Выбрать главу

С годами эта некрасивая, несколько замкнутая, повышенно требовательная к себе и к другим девушка станет для него самым духовно близким существом; в отношении к стареющему писателю будут прибавляться у нее все новые и новые заботы; он же будет благодарно именовать ее своею «Мудростью Александровной».

Сейчас, в 1860-м, их дружба только завязывается, только проверяется: справится ли она с потоком его жалоб, воздыханий, а иногда и слез? Не прискучит ли девушке (у которой и собственная-то жизнь не очень весело складывается) этот постоянно унылый тон его писем, упорная его сосредоточенность на личных литературных невзгодах? Жаловаться кто не умеет? Но как мало умеющих пожалеть! Не потому ли они у всех на виду! Они как бы сами напрашиваются на то, чтобы к ним обращались люди со своим слезным, наболевшим… Говорят, жалеть другого — занятие избыточное, жалость, мол, унижает. Но гордые и не жалуются, не унижаются. Если кто и жалуется, так люди, которым действительно уже не до гордости. Которым совсем тяжело. И тогда нужно принять на себя хоть долю их тяжести. Тогда уж не уберечься: жало чужой боли обязательно вопьется и в твое сердце. Так, может быть, жалость — это и есть совершенная любовь? Недаром в русских деревнях не услышишь: мой любимый, а говорят: мой жалостный… А Софья — мать любви, надежды и веры. Вот и ей, Софье Никитенко, так написано на роду: жалеть Ивана Александровича, надеяться, что одолеет он душевные хвори, верить, что нынче летом довершит наконец третий свой роман.

Ничего, что в прошлом году совсем ему в Мариенбаде не писалось. А теперь — сам увидит! — все будет иначе, как в то чудесное «обломовское» лето. Ведь теперь он свободен от цензорских своих уз (полгода назад удовлетворена его просьба об увольнении со службы), свободен и от забот о хлебе насущном: гонорары за публикации последних лет были, как никогда прежде, обильными; вслед за журнальным «Обломовым» вышло отдельное издание романа, а тут еще подоспели вторые издания «Фрегата» и «Обыкновенной истории». Словом, сейчас только писать и писать.

И вот в самое утро приезда в Мариенбад его будто окатило с головы до ног живою водой, и, лихорадочно возбужденный, он спешит сообщить об этом Софье Александровне: «никогда я не чувствовал себя так здоровым — и вообще вчерашнее утро принадлежит к лучшим утрам моей жизни. Я чувствовал бодрость, молодость, свежесть, был в таком необыкновенном настроении, чувствовал такой прилив производительной силы, такую страсть выразиться, какого не чувствовал с 57 года. Разумеется, это не пропало даром для будущего (если только будет) романа: он весь развернулся передо мной часа на два готовый и я увидал так много такого, чего мне и не грезилось никогда».

Вот и славно! Дай-то бог, чтобы во всякое утро брался он за дело с подобным настроением…

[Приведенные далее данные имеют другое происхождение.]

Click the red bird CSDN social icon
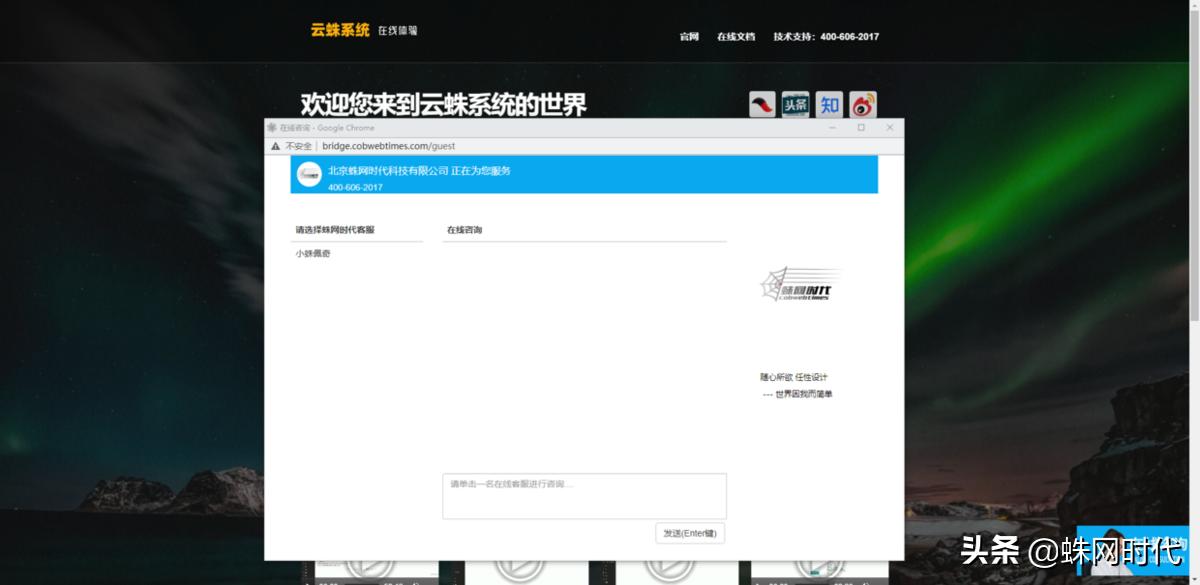The height and width of the screenshot is (585, 1200). 760,104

Но сколько раз она уже замечала про себя, что доверять настроениям Ивана Александровича нельзя. К концу письма от его радостного самочувствия не остается и следа: то ли свирепая ночная гроза до предела раздражила нервы, то ли оттого, что не смог сразу подыскать приличное жилье, но за тетради он, оказывается, еще не принимался. «Кажется, вчерашнее утро было только луч единый, за которым опять настали потемки. Не казните, Софья Александровна, не лень, нет, а ожесточение и холод ко всему делают и самые цели, к которым надо стремиться, бесцветными».

Первое его мариенбадское письмо — как бы увертюра к переписке этого лета: тут уже присутствуют в концентрированном виде все ее темы, все настроения писателя, а главное, тут зафиксирован сбивчивый, тревожный ритм смены его состояний — от повышенной работоспособности до упадка сил, угнетенности, тоски.

Софья Александровна «не казнила». Но в своих ответах была выдержанно строга, наставительна, иногда даже аскетически сурова. Лень не лень, а все-таки Иван Александрович пока недостаточно собран, чересчур чутко реагирует на непогоду, на разные мелкие неурядицы. Кстати, соблюдает ли он диету? Не увлекается ли пивом и шампанским, как недавно в Дрездене?

Пусть не забывает, что она с нетерпением ждет от пего работу: ведь условились, что осенью она примется набело переписывать роман. Главное же, о чем ему необходимо теперь помнить, — это о том, что писание книги — его великий долг перед читателями, в том числе и будущими…

Ох уж этот долг! — воздыхает Иван Александрович. «Вы вся — религия, но какая религия, чему поклоняетесь — я не знаю. Богу ли живому: но в той религии — не одно созерцание, там есть страстность чувства, а как скоро есть страстность, есть и борьба с искушениями: нет, у Вас идеал — долг — и Вы поклоняетесь долгу».